X

Tougher data-leak law proposed

Update to ID theft bill aims to strengthen protections for consumers, after a slew of incidents where people's info was exposed.

Matt Hines Staff Writer, CNET News.com
Matt Hines
covers business software, with a particular focus on enterprise applications.
Matt Hines
2 min read
In the wake of several leaks of Americans' personal data, Sen. Dianne Feinstein introduced on Monday a beefed-up version of her bill to combat identity theft.

The update adds new guidelines on types of data covered and reporting policies to the ID Theft Notification Bill, proposed by the California Democrat in June 2003. The legislation would require organizations that collect the personal data of U.S. citizens to inform consumers when their information has been lost or stolen.

Lawmakers became focused on privacy protection after consumer data broker ChoicePoint gave criminals access to the confidential information of more than 35,000 Californians. Since that mishap was first reported in February, numerous other organizations, including hospitals, schools and businesses, have reported exposures of data.

"Every day, we learn that we are more and more at risk from identity theft--entire databases have been lost, stolen or hacked into," Feinstein said in a statement. "We desperately need a strong national standard that says whenever a data system is breached, everyone who is at risk of identity theft must be notified," she added.

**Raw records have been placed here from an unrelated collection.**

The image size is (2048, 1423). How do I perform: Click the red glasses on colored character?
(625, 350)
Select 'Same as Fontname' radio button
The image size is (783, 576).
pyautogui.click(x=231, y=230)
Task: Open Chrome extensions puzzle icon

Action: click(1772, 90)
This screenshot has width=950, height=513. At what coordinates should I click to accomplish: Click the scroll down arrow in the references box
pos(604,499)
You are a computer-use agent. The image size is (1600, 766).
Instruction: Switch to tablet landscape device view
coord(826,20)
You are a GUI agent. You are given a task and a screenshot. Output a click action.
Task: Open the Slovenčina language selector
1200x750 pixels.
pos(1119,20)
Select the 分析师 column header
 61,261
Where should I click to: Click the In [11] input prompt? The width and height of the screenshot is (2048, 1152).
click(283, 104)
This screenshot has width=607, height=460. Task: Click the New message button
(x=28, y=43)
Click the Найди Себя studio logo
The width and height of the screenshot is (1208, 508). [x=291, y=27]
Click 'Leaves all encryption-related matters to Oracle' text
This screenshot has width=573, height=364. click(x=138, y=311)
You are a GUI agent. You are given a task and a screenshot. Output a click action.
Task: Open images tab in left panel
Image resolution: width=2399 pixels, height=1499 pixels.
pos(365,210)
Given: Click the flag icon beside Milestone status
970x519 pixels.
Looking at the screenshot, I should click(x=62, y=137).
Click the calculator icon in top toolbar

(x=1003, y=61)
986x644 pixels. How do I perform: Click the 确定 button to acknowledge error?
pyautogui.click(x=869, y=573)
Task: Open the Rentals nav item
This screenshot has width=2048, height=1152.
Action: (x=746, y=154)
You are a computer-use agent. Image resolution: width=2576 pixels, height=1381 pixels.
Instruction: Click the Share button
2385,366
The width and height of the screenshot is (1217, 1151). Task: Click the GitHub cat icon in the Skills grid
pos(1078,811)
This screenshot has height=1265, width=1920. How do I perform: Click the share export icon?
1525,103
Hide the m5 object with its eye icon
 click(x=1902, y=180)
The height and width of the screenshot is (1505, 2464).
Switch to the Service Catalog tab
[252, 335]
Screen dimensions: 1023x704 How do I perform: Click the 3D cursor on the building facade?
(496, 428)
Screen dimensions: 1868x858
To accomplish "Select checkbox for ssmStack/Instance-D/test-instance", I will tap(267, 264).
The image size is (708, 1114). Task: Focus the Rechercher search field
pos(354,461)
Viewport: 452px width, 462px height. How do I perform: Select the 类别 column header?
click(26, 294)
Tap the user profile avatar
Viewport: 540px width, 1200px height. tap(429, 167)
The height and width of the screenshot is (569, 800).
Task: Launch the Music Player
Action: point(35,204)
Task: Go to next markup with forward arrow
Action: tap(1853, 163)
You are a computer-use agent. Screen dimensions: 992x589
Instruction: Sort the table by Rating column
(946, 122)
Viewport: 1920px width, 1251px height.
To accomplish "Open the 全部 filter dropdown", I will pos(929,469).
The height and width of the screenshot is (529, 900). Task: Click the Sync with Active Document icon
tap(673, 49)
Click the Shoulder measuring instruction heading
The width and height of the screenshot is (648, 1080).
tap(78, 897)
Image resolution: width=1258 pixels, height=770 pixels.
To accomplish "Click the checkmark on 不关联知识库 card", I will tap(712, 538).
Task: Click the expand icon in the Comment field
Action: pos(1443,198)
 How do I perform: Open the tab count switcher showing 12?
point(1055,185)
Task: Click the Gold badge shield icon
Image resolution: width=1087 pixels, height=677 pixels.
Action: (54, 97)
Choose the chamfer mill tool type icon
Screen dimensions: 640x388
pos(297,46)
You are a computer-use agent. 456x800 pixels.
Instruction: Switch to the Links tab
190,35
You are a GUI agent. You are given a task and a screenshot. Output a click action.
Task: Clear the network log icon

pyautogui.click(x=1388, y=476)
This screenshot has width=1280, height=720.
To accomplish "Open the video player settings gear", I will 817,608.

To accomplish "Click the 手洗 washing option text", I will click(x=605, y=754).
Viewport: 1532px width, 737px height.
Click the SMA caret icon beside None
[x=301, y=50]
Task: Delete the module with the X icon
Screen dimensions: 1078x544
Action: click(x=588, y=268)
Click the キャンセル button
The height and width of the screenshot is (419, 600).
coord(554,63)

Feinstein's bill, which requires organizations to inform people in writing or via e-mail when their data has been exposed, closely resembles California's Security Breach Information Act (SB 1386). Currently, California is the only state that has a law requiring consumer notification on its books.

The updated proposal adds details about the formats of information covered by the legislation. It now covers both electronic and nonelectronic data, as well as encrypted and nonencrypted information. The California law only includes unencrypted, electronic data.

Another new element is related to consumer credit reports. People will be allowed to put a seven-year fraud alert on their report when their personal information has been compromised. The bill also promises to close some perceived loopholes in SB 1386 by eliminating rules that allowed companies to follow less-stringent reporting policies and by creating an official template for the kinds of information that must be included in data-loss warnings.

Feinstein said she worked with representatives from the Consumers Union, the Privacy Rights Clearinghouse and other privacy-rights groups to strengthen the legislation. The Senate Judiciary Committee will hold a hearing to examine the bill on April 13.